Opportunities also exist to improve integrity at the threaded connection. Recent, successful deployments of Big Data analytics and machine learning technologies for connection evaluation (e.g., Frank’s International’s iCAMTM technology) have realized significant improvements in accuracy and reliability over human technicians. This effectively removes subjectivity from the process and generates results that are more consistent with optimal parameters. Incorporation of process automation into the overall connection make-up operation provides even more benefit with gains not only in consistency, but also in efficiency, cost savings and safety.
Looking to the future
As we look to the future, it must be with the understanding that the majority of the “easy oil” has been found. Operators consistently are targeting reservoirs that are considered more complex because of their depth, higher downhole pressures and temperatures, or the corrosive nature of the downhole environment. As the industry focuses more on these wells, a more comprehensive cradle-to-grave philosophy should be implemented to ensure that the highest levels of integrity are maintained throughout the service lives of the wells.
There is yet another question that should be asked. Can we extend service life even further, adding directly to the bottomline value proposition of the well? The answer is yes. This will require innovative solutions that go beyond traditional methods and practices of the past. The digital revolution that currently is enveloping the industry will provide the necessary foundation that will allow technologies once thought not applicable to the oil & gas industry to thrive.

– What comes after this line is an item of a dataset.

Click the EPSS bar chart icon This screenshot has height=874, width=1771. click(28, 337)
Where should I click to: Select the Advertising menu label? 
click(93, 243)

The increased acceptance and implementation of automated and semi-automated processes will increase consistency, repeatability and reliability throughout the well construction process. Big Data analytics and visualization will allow us to capitalize on the innumerable amount of data created every day. Artificial intelligence and machine learning will identify trends not readily perceptible to our human minds and provide more accurate and consistent data-driven decisions and recommendations.
Looking at these technologies from a holistic viewpoint starts to paint the picture of an immersive, intelligent rig environment that will increase well integrity, while at the same time increasing repeatability and reliability. This will have the added benefits of lower costs and higher efficiency during the entire well construction process.